If you’ve been working the past several years to build something great, don’t be too quick to get rid of it. You’ve worked hard to build your website into what it is today, so take things slowly when selling it. You want to get its true worth. Rushing the sale won’t do you any justice. Don’t be afraid to wait. Sell only when the asking price is reasonable.
Time, Labor, and Love.
Prior to selling, you should have a good idea of how much labor you’ve put into your website and know how much money earned from it. Ensure that you’re making enough money to make up for the fact that you’re not going to have an opportunity to make more from it in the future. Remember that once you’ve sold your website, you’re going to have a hard time knowing that someone else is making more profit than you did in the past, so don’t let it go for too little.
When buying or selling a home, there is a specific process people execute. First, you need a good reason to be selling, since no one wants an old run down house or website. Think about why you’re selling the website. Are you selling it because you need money for another project? Have you lost your love for the website? Explain why you’re selling the website. Be honest about it. There is no need to lie.
Next, you need to find a way to let people know that you’re trying to sell your website. This part is a lot like selling a house. You can find several companies or brokers who specialize is selling online properties. This will come in handy. While most companies take a hefty commission on every sale, some offer a lower percentage or a set price. Find the agency that will work for you.
Personally, I would go with a commission. Why? Because they’re going to bust their butts to make sure you get the highest offer possible.
Lastly, ensure that you’re not jumping into the first deal that comes your way. If some company is extremely interested in your website, they will outbid the last guy.
While you might have a buyer who is willing to purchase your website for more than someone else, you need to ask them what they plan to do with your website. You put sweat, blood, and tears into your website, it’s kind of like selling your own child. Be sure that some spammer won’t turn it into an erectile dysfunction drug selling website. If you don’t really care about the fate of your websites, then let the highest bidder win!
What Should I Sell it for?
The average price of a high-traffic website, that’s not making any money, is about ten thousand dollars. In this, you should understand that your site might not have the traffic level needed to get that much, or you might be able to sell your site for a lot more than that, depending on how much traffic you’re getting.
To properly determine the worth of your site, there are several steps that you can take. The first is to determine your traffic. The more page views you have, the better. But pageviews aren’t the most important thing. Time on site, bounce rate, and the average visit duration are also important.
I would personally hate to buy a website that has millions of pageviews with the average visit duration being less than 30 seconds. Buyers want to see high engagement and return rate.

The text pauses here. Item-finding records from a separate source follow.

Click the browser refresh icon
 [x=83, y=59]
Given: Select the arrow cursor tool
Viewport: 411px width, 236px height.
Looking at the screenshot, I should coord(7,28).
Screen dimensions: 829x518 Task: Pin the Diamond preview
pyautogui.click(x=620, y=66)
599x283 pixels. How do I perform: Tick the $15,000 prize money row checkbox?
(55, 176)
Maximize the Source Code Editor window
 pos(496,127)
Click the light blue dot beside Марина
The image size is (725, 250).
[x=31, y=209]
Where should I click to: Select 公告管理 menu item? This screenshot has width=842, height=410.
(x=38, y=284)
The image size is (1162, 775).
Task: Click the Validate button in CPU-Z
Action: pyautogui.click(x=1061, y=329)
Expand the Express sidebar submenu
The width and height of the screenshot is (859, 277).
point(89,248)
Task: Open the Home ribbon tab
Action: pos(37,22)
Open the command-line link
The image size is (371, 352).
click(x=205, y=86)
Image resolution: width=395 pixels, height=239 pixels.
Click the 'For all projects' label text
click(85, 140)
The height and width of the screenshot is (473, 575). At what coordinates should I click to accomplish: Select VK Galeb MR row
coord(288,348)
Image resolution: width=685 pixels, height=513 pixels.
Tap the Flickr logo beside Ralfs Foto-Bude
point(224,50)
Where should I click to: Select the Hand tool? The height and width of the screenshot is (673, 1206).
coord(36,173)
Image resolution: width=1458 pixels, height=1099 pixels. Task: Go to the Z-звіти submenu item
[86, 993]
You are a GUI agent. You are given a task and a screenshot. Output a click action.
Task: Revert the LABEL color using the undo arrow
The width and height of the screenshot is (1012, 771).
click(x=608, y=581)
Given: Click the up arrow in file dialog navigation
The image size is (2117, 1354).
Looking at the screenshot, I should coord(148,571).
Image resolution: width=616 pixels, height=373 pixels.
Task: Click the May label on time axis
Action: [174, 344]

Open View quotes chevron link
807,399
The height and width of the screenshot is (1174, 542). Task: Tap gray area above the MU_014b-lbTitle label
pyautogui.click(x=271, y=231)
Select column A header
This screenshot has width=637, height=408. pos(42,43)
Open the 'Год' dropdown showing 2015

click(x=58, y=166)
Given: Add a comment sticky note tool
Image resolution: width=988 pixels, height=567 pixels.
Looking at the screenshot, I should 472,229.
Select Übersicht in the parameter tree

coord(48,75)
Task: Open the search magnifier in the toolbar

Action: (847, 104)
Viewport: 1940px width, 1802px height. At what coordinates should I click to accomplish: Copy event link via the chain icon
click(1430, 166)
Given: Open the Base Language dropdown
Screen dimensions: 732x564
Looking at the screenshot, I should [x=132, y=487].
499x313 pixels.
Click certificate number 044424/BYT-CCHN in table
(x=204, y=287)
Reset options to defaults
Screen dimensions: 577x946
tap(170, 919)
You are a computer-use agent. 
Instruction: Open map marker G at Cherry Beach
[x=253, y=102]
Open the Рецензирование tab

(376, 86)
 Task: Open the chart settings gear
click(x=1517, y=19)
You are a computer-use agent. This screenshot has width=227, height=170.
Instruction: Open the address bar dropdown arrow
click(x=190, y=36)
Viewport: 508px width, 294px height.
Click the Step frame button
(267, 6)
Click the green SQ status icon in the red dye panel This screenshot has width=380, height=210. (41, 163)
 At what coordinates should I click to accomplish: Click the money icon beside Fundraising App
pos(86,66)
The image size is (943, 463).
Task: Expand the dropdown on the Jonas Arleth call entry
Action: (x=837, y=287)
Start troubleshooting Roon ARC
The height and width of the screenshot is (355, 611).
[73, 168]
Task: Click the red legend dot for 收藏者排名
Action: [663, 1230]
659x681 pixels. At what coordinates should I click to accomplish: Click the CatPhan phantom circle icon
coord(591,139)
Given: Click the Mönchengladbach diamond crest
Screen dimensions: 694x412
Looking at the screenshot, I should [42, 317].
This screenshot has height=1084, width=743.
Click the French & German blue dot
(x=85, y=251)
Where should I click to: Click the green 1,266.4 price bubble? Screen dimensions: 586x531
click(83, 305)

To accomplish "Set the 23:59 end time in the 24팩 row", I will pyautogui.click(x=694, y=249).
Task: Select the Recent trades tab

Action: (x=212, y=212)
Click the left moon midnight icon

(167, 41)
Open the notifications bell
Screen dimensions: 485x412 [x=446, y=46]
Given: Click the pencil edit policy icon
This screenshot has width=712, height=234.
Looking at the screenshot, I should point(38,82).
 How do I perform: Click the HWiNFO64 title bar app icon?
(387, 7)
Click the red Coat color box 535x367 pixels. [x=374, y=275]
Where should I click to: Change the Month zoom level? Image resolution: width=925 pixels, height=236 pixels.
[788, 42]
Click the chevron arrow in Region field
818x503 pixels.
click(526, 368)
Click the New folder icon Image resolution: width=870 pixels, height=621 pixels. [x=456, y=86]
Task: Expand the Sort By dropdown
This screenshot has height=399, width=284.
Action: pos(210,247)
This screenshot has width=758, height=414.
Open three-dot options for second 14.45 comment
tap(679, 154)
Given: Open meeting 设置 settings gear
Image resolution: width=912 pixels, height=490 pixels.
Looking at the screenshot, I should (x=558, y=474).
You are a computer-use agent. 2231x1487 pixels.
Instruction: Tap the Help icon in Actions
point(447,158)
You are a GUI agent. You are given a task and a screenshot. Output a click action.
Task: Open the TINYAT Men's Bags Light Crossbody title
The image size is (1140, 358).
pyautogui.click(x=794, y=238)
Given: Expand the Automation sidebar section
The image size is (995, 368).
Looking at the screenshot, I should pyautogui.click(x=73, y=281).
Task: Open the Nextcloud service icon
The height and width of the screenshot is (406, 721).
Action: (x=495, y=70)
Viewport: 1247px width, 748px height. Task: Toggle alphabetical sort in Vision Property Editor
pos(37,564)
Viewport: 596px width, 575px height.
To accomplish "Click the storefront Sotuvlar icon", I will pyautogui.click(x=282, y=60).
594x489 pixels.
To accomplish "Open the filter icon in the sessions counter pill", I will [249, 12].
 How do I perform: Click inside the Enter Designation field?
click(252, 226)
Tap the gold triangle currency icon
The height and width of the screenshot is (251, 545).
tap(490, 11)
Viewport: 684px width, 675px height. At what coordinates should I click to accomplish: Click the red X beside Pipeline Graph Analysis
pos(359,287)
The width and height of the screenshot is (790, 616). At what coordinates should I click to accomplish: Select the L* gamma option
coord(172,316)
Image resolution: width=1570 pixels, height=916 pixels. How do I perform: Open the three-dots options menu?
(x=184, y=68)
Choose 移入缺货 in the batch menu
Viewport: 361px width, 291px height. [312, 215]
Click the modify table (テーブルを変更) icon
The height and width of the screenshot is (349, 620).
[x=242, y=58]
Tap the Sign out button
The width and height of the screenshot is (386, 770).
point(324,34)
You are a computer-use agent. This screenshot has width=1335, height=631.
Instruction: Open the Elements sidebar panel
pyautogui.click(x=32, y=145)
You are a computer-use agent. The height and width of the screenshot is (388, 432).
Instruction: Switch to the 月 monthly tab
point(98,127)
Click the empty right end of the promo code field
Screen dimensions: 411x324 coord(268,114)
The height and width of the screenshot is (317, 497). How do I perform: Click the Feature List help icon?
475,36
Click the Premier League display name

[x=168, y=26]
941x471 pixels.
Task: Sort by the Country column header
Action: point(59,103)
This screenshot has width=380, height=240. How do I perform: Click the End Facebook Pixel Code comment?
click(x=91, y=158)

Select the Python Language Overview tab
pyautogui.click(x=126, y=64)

If you’re not getting much traffic, but a lot of revenue, see to it that you’re selling on that fact. Be sure to have proper documentation showing how your sales are looking and what your traffic levels are. Most buyers will ask you to share everything from your bank account statement to your Google Analytics report. Buyers don’t like to be scammed or lied to.
If your website is selling for more than 100k, then be ready to meet the buyer in person.
If you’re looking to make the most money possible, stay away from using abbreviations in your name. For instance, don’t use the letter ‘u’ to mean ‘you’ in your domain, serious clients want mature sites. Keeping that in mind, the shorter that your domain name is, the better. Many one-word domain names end up selling for millions in comparison to websites with very long names.
As a very basic rule, take the revenue that your site is making annually and multiply that by three. This will be the fairest asking price when you’re ready to sell your website. You might disagree with that rule. Some buyers only buy 10x, 18x, 20x, 25x, etc. what the site makes a month.
Let’s say your website makes $1000 a month. Multiply that amount by 18. Your selling price should be somewhere around 18k. Once again you’ll receive various offer, but the multiple rule is highly debatable.
When you’re ready to sell your website, you don’t have to make things complicated. The process is easier than what most people make it out to be. You main goal is to obviously make as much money as possible while still being fair to your potential buyers. No one in this situation wants to get ripped off.